Don't create a publicly available webpage showing bandwidth history or any statistics about the machine (e.g. CPU/RAM usage) as these can be used in surprising ways to attack users

don’t create a publicly available webpage showing bandwidth history or any statistics about the machine (e.g. CPU/RAM usage) as these can be used in surprising ways to attack users.

from Expectations for relay operators - The Tor Project - Policies

Does this mean I have to hide away mrtg stats like the attached one?

It is a 5 minute average of the network interface traffic. Additionally the mrtg contains load average: 1.67, 1.89, 2.04 updated every 5 minutes…

Is this really critical and has to be protected from 3rd parties? Meaning I need to setup https for this and an authentication?

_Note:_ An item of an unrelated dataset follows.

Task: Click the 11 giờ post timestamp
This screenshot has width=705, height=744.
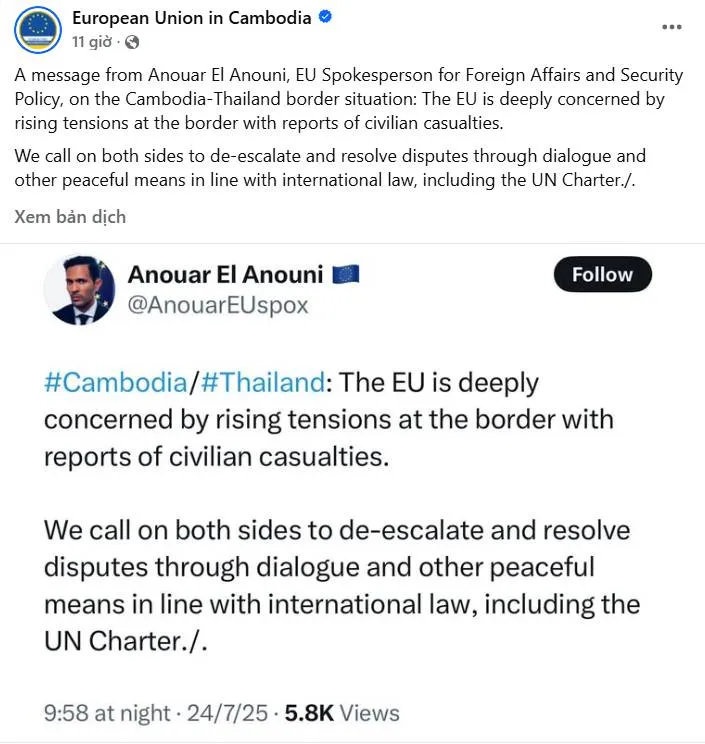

Based on the fact that attacker can set up his own relay and look at bandwidth history, I dont take this advice seriously.

Yes, but not because you run a Tor relay. Rather because that is common sense nowadays.
FWIW I do use NGinx, a self-signed CA and iptables for that [1]

[1] GitHub - toralf/tor-relays: A stack to deploy Tor relays or Snowflake

Why is this stated as an expectation then, if I do not have to do it because of running a relay?

What information is there I have to hide? It is a static website, which is compiled locally, not an API… What are the surprising ways to attack users with the combined traffic summary of usually 4 relays and a load average updated every 5 minutes?